Había una vez un joven llamado Lian que vivía en un pueblo rodeado de montañas. Lian era querido por todos, conocido por su corazón compasivo y su deseo de ayudar. Sin embargo, últimamente el pueblo se encontraba sumido en una tristeza que parecía imposible de aliviar. Las cosechas habían fallado, y la gente se sentía abatida y desesperanzada.
Lian, decidido a ayudar a su pueblo, empezó a buscar soluciones por todas partes. Hablaba con los ancianos, recorría los campos intentando revivir las plantas marchitas, y hasta se aventuraba en las montañas buscando respuestas en la naturaleza. A pesar de sus esfuerzos, nada cambiaba. La frustración comenzaba a apoderarse de él, y un día, exasperado, decidió subir hasta la cima de la montaña más alta, buscando alguna respuesta en la quietud de aquel lugar.
Al llegar a la cima, encontró a un anciano de ojos profundos que parecía haber estado allí desde siempre, observando el mundo en silencio. Lian, casi sin aliento, le pidió consejo.
—He hecho todo lo que he podido por mi pueblo —le explicó—. He intentado aliviar su sufrimiento, pero cada esfuerzo parece en vano. ¿Qué más puedo hacer?
El anciano lo miró con calma y le respondió:
—Lian, has intentado cambiar las cosas desde afuera, como quien intenta borrar las ondas de un lago lanzando más piedras.
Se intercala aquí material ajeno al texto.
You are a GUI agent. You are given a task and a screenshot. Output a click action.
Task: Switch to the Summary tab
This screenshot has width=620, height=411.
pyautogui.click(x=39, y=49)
El cambio que buscas no vendrá desde la superficie.
Lian no entendía del todo, pero el anciano continuó:
—Para ayudar a los demás, primero debes comprender el silencio en ti mismo. Si llevas dentro la misma desesperación y frustración que intentas aliviar afuera, solo estás reflejando ese mismo caos. Ve a la orilla de este lago —le indicó el anciano, señalando un lago escondido entre las montañas—, y observa.
Intrigado, Lian se acercó al lago. Se quedó en silencio, observando su reflejo en la superficie tranquila. Entonces, el anciano le dijo:
—Mira tu reflejo. Ese eres tú, pero también eres las profundidades de ese lago. No puedes cambiar las aguas desde fuera; debes ir dentro y descubrir la paz que siempre ha estado allí.
Lian cerró los ojos, y en ese silencio comenzó a notar su propia agitación, la prisa por resolver, el impulso de luchar contra todo aquello que parecía estar mal. Poco a poco, fue dejando ir esas emociones, y sintió que su interior comenzaba a calmarse. Al abrir los ojos, el lago seguía allí, tranquilo, reflejando el cielo sin perturbaciones.
El anciano sonrió.
—Ahora, vuelve a tu pueblo, pero no intentes cambiar a los demás. Lleva esta paz contigo y permite que sea tu guía. Cuando actúes desde esa quietud, los demás verán en ti algo distinto, y algunos tal vez encuentren en sí mismos el deseo de cambiar.
Lian regresó al pueblo, y aunque no intentó convencer a nadie de nada, su serenidad comenzó a influir en aquellos que lo rodeaban. En lugar de forzar soluciones, escuchaba con calma y respondía desde su paz interior. Con el tiempo, las personas en el pueblo notaron su cambio y, poco a poco, el ánimo de todos comenzó a elevarse.
El cambio en el pueblo fue lento pero profundo, y Lian comprendió que el verdadero impacto no había estado en sus acciones desesperadas, sino en la transformación que había ocurrido dentro de él.